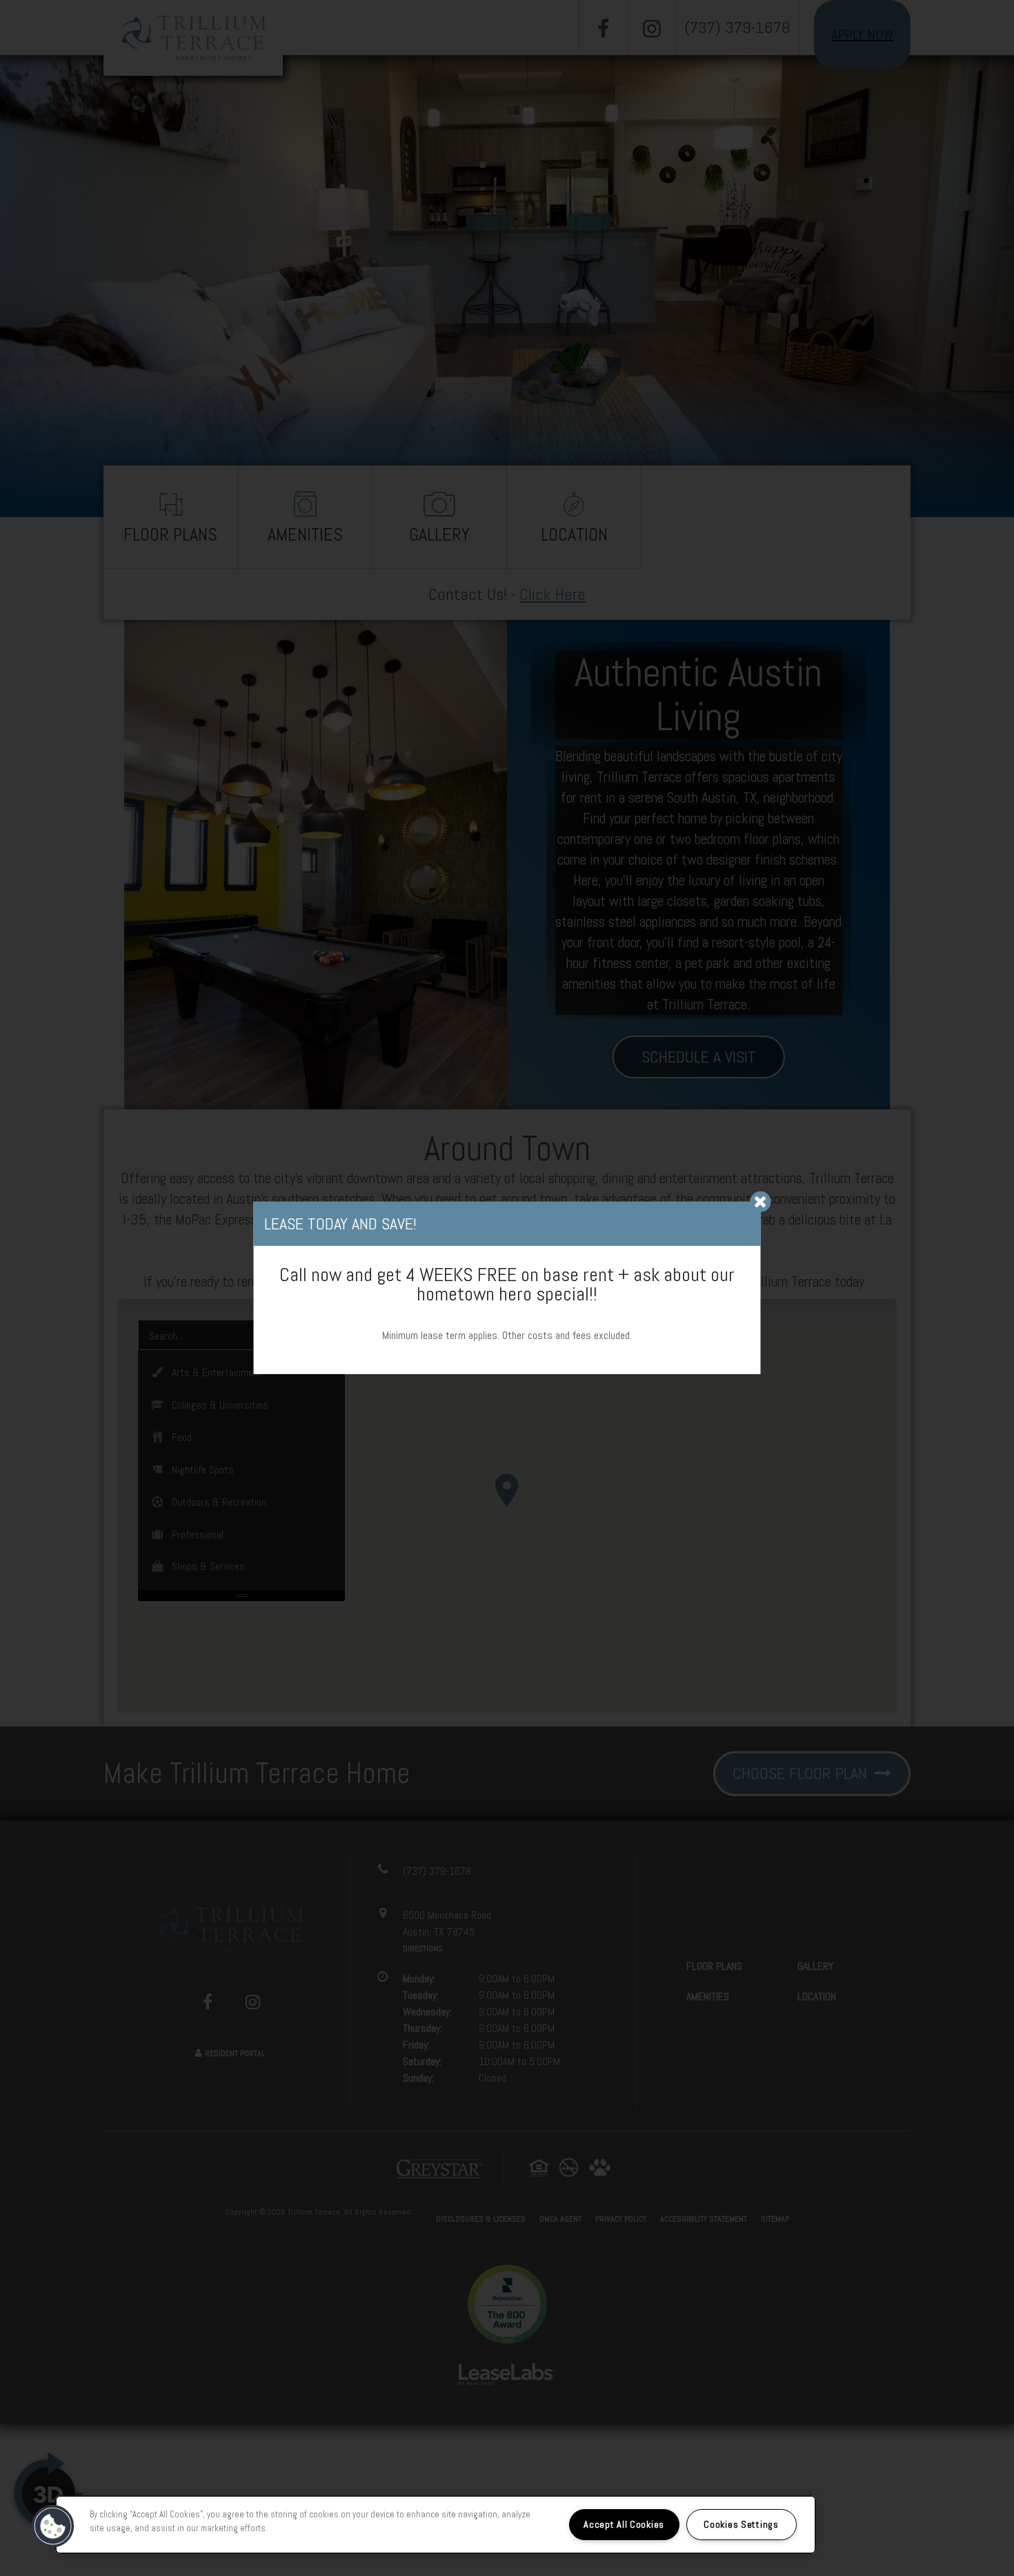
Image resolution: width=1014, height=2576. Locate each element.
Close (760, 1201)
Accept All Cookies (624, 2524)
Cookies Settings (741, 2524)
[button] (53, 2526)
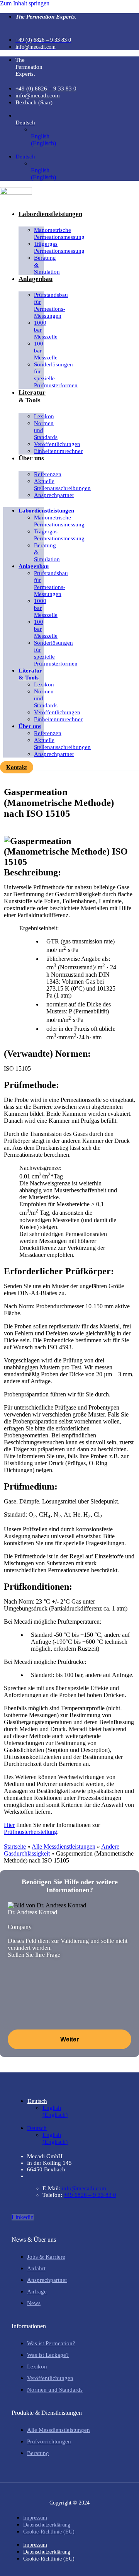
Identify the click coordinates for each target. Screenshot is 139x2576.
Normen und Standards (46, 430)
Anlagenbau (36, 279)
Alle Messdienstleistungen (63, 1846)
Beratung (38, 2453)
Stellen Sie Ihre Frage (34, 1954)
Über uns (31, 458)
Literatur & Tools (32, 396)
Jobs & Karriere (46, 2257)
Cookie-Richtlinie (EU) (49, 2532)
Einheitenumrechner (58, 451)
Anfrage (37, 2291)
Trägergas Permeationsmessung (59, 247)
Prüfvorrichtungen (49, 2441)
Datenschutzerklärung (46, 2525)
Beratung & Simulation (47, 265)
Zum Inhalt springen (24, 3)
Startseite (15, 1846)
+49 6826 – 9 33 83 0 (90, 2195)
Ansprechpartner (54, 495)
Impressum (35, 2518)
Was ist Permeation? (51, 2343)
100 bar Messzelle (46, 351)
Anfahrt (36, 2268)
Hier (9, 1825)
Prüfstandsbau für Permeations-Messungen (51, 305)
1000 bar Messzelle (46, 330)
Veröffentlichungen (50, 2378)
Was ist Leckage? (48, 2355)
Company (20, 1927)
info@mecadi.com (84, 2188)
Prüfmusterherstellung (30, 1832)
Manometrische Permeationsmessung (59, 233)
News (34, 2303)
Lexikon (37, 2366)
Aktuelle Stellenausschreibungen (62, 484)
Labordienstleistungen (50, 214)
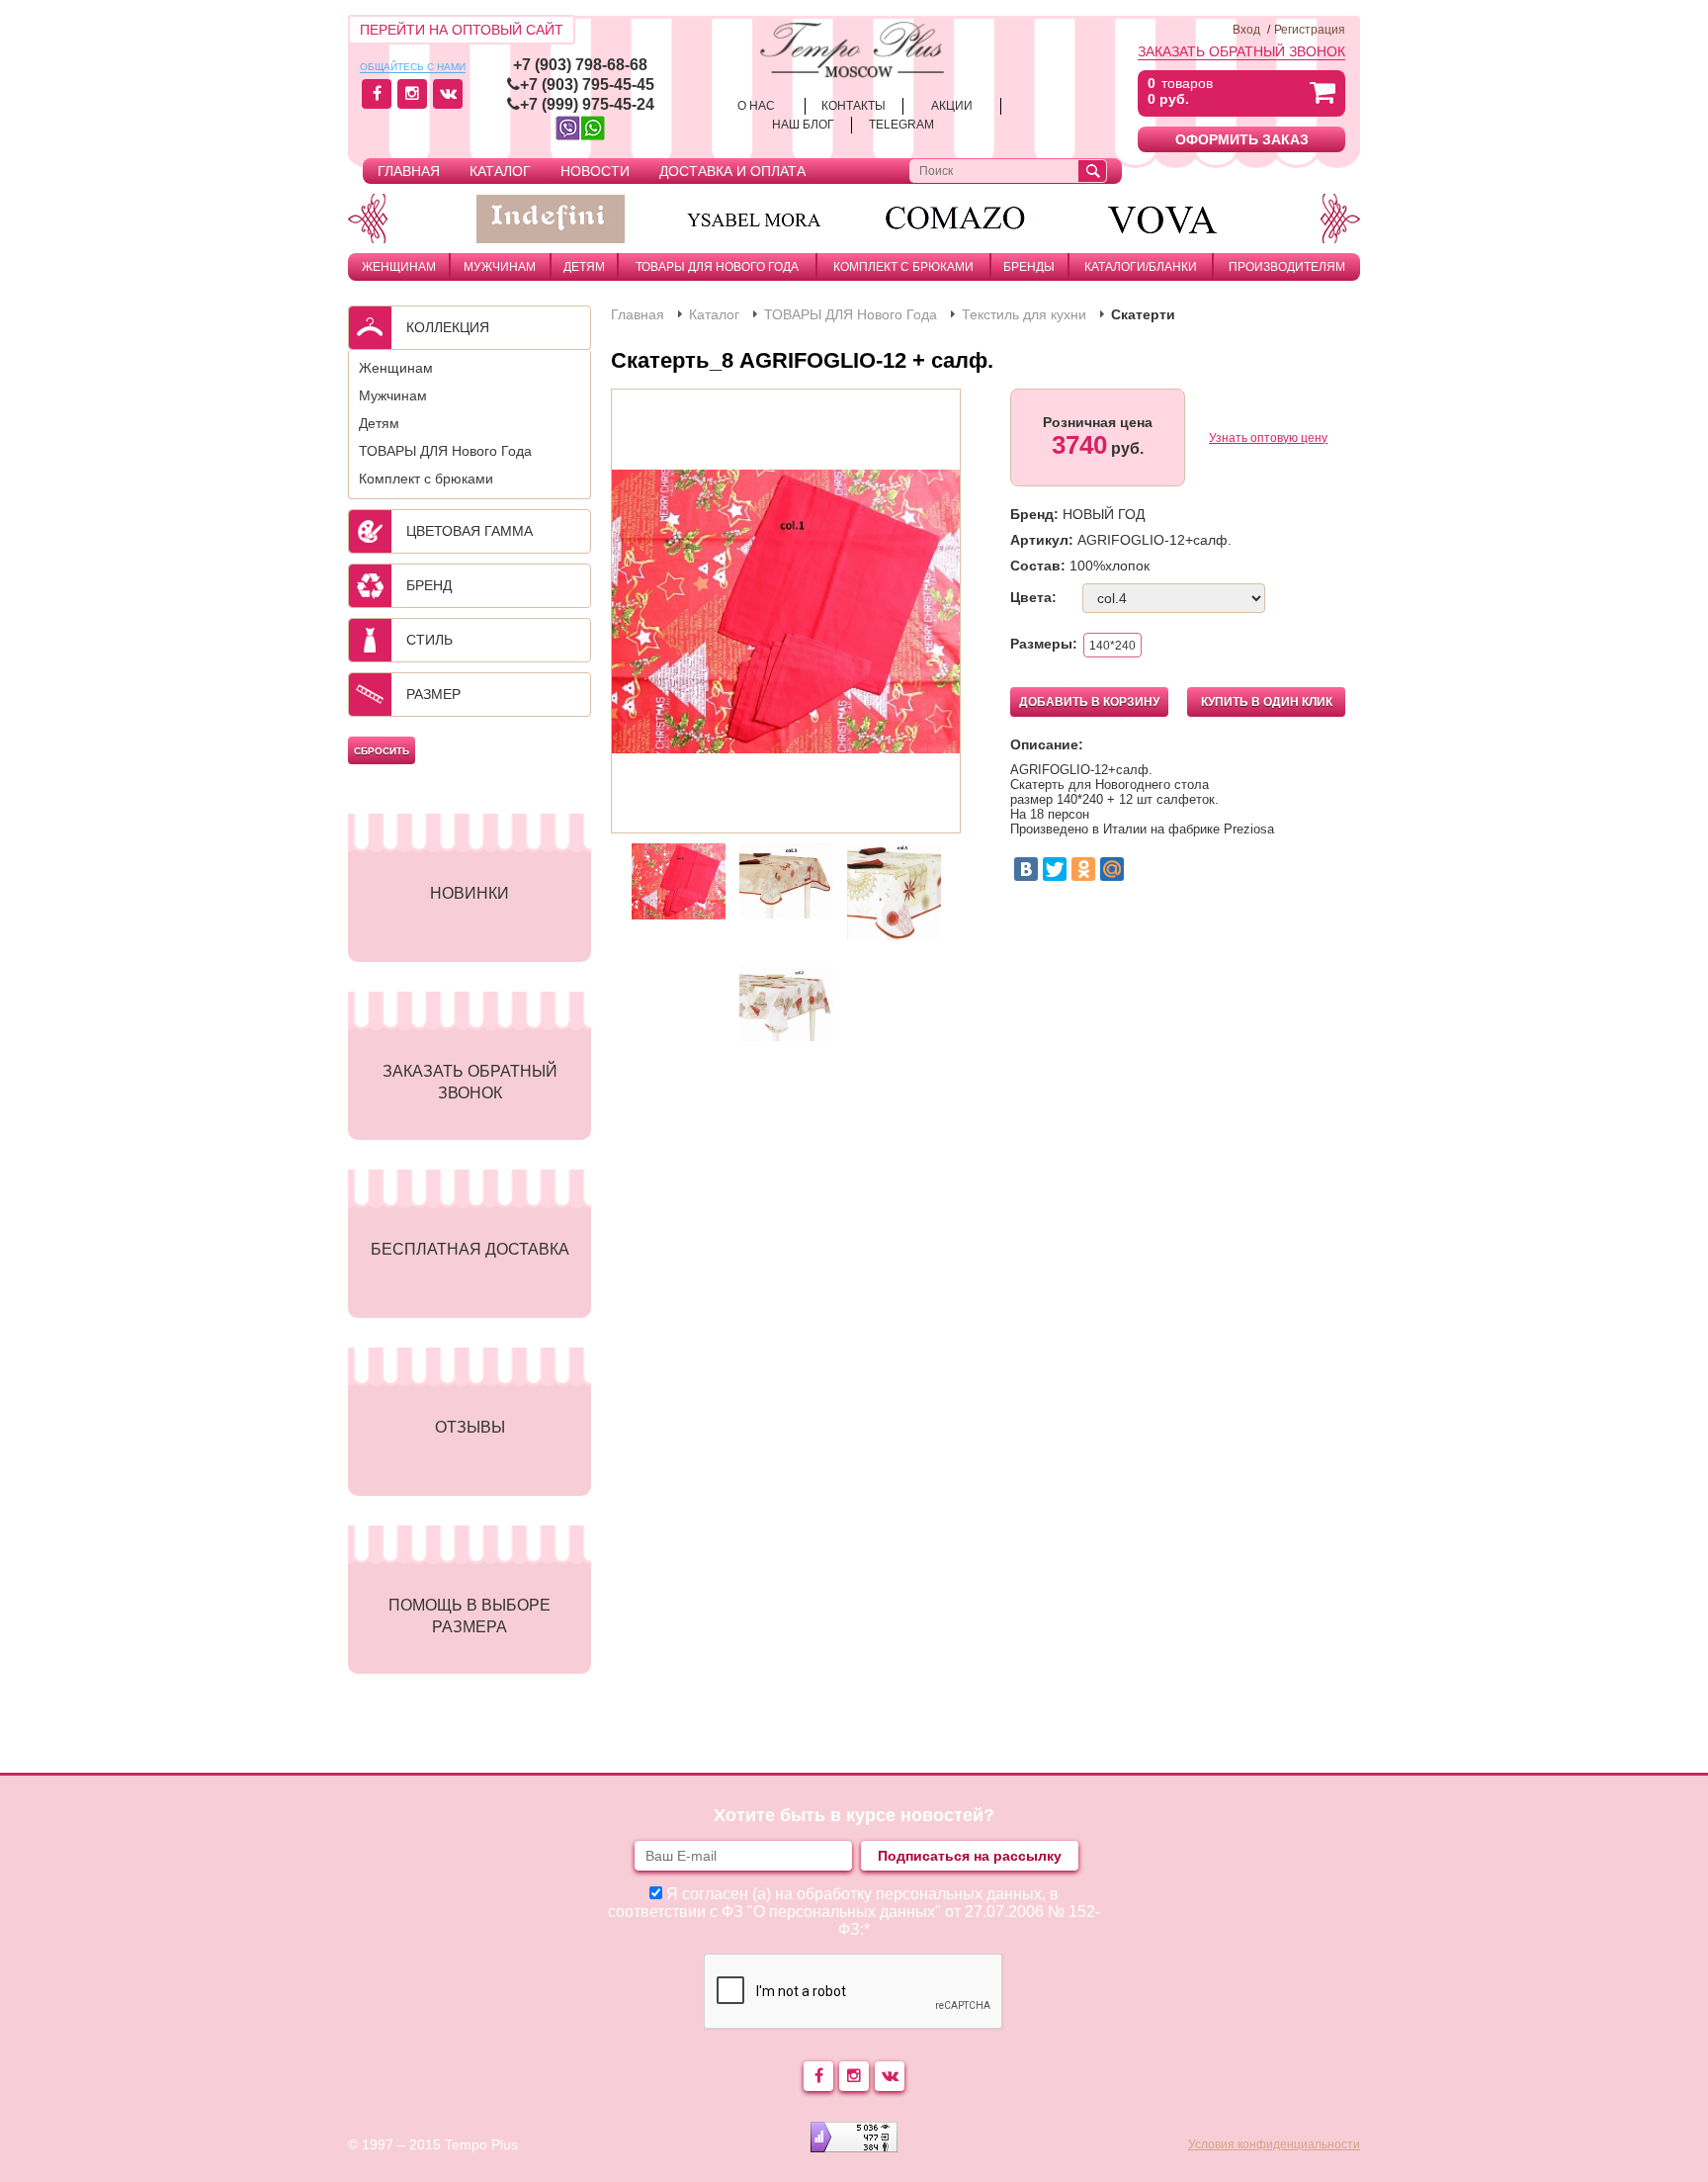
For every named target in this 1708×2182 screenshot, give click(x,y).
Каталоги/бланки (1140, 267)
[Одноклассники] (1083, 869)
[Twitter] (1055, 869)
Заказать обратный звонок (1241, 51)
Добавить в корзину (1089, 702)
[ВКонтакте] (1026, 869)
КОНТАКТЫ (853, 106)
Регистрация (1309, 30)
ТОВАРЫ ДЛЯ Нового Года (717, 267)
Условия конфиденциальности (1274, 2144)
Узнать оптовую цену (1268, 438)
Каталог (500, 171)
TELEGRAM (901, 124)
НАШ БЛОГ (803, 124)
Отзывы (470, 1427)
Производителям (1287, 267)
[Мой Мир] (1112, 869)
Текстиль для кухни (1024, 314)
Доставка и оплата (732, 171)
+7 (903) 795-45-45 (587, 84)
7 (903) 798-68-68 (584, 64)
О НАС (756, 106)
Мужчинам (500, 267)
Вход (1246, 30)
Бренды (1029, 267)
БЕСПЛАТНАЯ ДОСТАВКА (470, 1249)
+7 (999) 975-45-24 (587, 104)
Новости (595, 171)
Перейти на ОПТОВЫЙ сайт (461, 30)
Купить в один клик (1266, 702)
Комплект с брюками (903, 267)
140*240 (1112, 646)
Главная (409, 171)
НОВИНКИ (469, 893)
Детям (584, 267)
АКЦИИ (952, 106)
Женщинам (399, 267)
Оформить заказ (1242, 139)
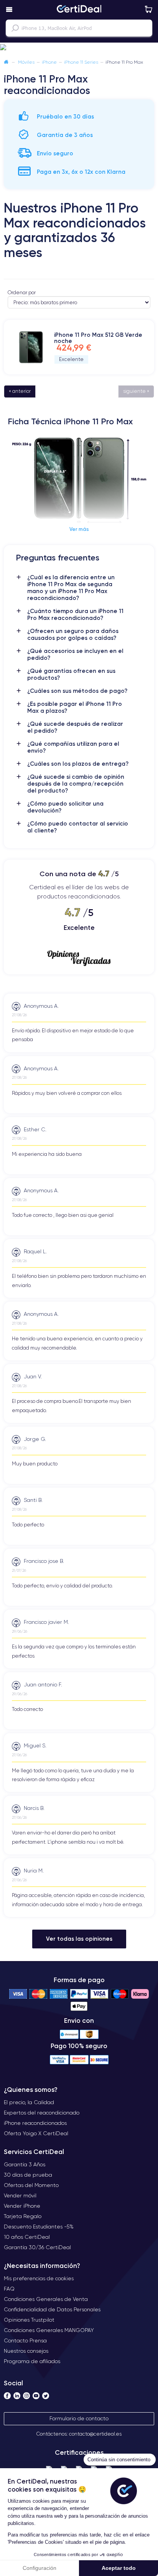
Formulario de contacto (79, 2418)
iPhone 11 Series (81, 62)
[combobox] (79, 28)
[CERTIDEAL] (79, 9)
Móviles (26, 62)
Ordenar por (22, 292)
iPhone (49, 62)
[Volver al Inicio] (6, 62)
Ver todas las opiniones (79, 1938)
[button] (79, 47)
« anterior (20, 391)
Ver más (79, 529)
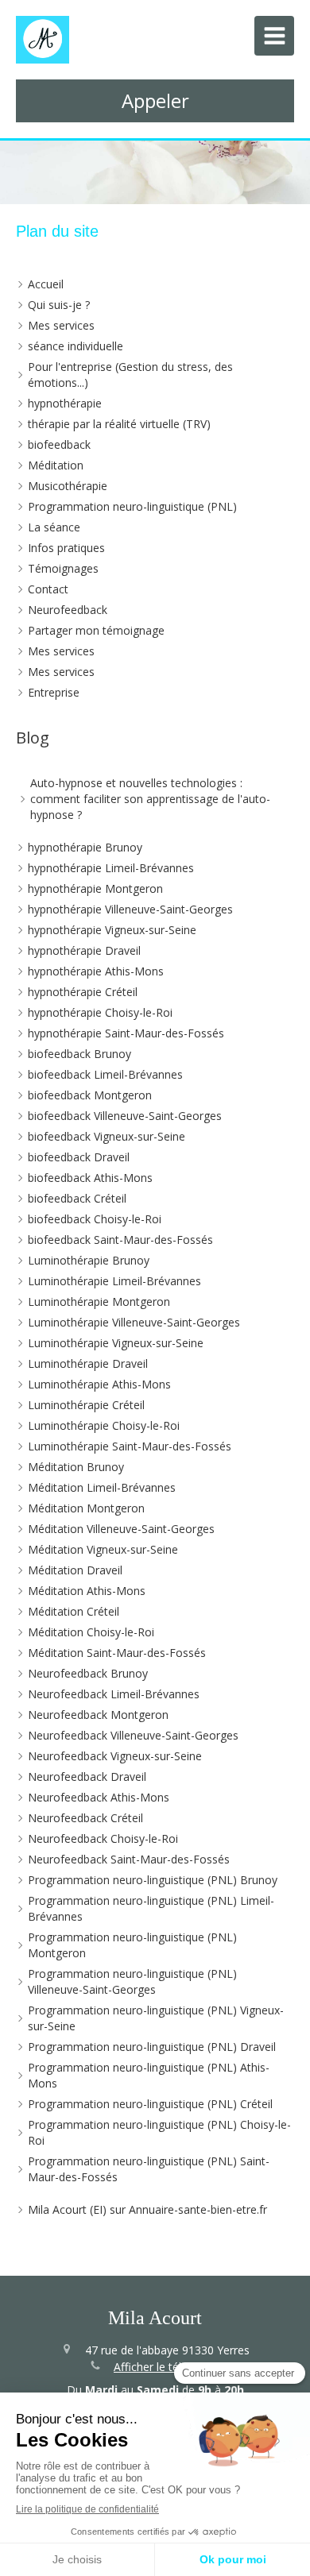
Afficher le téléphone (167, 2366)
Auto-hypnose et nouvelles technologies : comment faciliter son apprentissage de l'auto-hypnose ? (150, 798)
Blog (32, 737)
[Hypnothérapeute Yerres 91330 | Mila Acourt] (42, 40)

■ ■ ■ ■ ■ ■ ■

● WHAT TO WORK ON
Pass over the images and copy the rest of the material above exactly.

● RESPONSE FOR THIS EXERCISE
Image resolution: width=1014, height=2576. Locate each element.
Close (760, 1201)
Accept All Cookies (624, 2524)
Cookies Settings (741, 2524)
[button] (53, 2526)
Identify the click coordinates for each target. Screenshot is 139x2576.
Normen und Standards (46, 430)
Anlagenbau (36, 279)
Alle Messdienstleistungen (63, 1846)
Beratung (38, 2453)
Stellen Sie Ihre Frage (34, 1954)
Über uns (31, 458)
Literatur & Tools (32, 396)
Jobs & Karriere (46, 2257)
Cookie-Richtlinie (EU) (49, 2532)
Einheitenumrechner (58, 451)
Anfrage (37, 2291)
Trägergas Permeationsmessung (59, 247)
Prüfvorrichtungen (49, 2441)
Datenschutzerklärung (46, 2525)
Beratung & Simulation (47, 265)
Zum Inhalt springen (24, 3)
Startseite (15, 1846)
+49 6826 – 9 33 83 0 (90, 2195)
Ansprechpartner (54, 495)
Impressum (35, 2518)
Was ist Permeation? (51, 2343)
100 bar Messzelle (46, 351)
Anfahrt (36, 2268)
Hier (9, 1825)
Prüfstandsbau für Permeations-Messungen (51, 305)
1000 bar Messzelle (46, 330)
Veröffentlichungen (50, 2378)
Was ist Leckage? (48, 2355)
Company (20, 1927)
info@mecadi.com (84, 2188)
Prüfmusterherstellung (30, 1832)
Manometrische Permeationsmessung (59, 233)
News (34, 2303)
Lexikon (37, 2366)
Aktuelle Stellenausschreibungen (62, 484)
Labordienstleistungen (50, 214)
For every named target in this 1708×2182 screenshot, give click(x,y).
Каталоги/бланки (1140, 267)
[Одноклассники] (1083, 869)
[Twitter] (1055, 869)
Заказать обратный звонок (1241, 51)
Добавить в корзину (1089, 702)
[ВКонтакте] (1026, 869)
КОНТАКТЫ (853, 106)
Регистрация (1309, 30)
ТОВАРЫ ДЛЯ Нового Года (717, 267)
Условия конфиденциальности (1274, 2144)
Узнать оптовую цену (1268, 438)
Каталог (500, 171)
TELEGRAM (901, 124)
НАШ БЛОГ (803, 124)
Отзывы (470, 1427)
Производителям (1287, 267)
[Мой Мир] (1112, 869)
Текстиль для кухни (1024, 314)
Доставка и оплата (732, 171)
+7 (903) 795-45-45 (587, 84)
7 (903) 798-68-68 (584, 64)
О НАС (756, 106)
Мужчинам (500, 267)
Вход (1246, 30)
Бренды (1029, 267)
БЕСПЛАТНАЯ ДОСТАВКА (470, 1249)
+7 (999) 975-45-24 (587, 104)
Новости (595, 171)
Перейти на ОПТОВЫЙ сайт (461, 30)
Купить в один клик (1266, 702)
Комплект с брюками (903, 267)
140*240 (1112, 646)
Главная (409, 171)
НОВИНКИ (469, 893)
Детям (584, 267)
АКЦИИ (952, 106)
Женщинам (399, 267)
Оформить заказ (1242, 139)
Formulario de contacto (79, 2418)
iPhone 11 Series (81, 62)
[combobox] (79, 28)
[CERTIDEAL] (79, 9)
Móviles (26, 62)
Ordenar por (22, 292)
iPhone (49, 62)
[Volver al Inicio] (6, 62)
Ver todas las opiniones (79, 1938)
[button] (79, 47)
« anterior (20, 391)
Ver más (79, 529)
Afficher le téléphone (167, 2366)
Auto-hypnose et nouvelles technologies : comment faciliter son apprentissage de l'auto-hypnose ? (150, 798)
Blog (32, 737)
[Hypnothérapeute Yerres 91330 | Mila Acourt] (42, 40)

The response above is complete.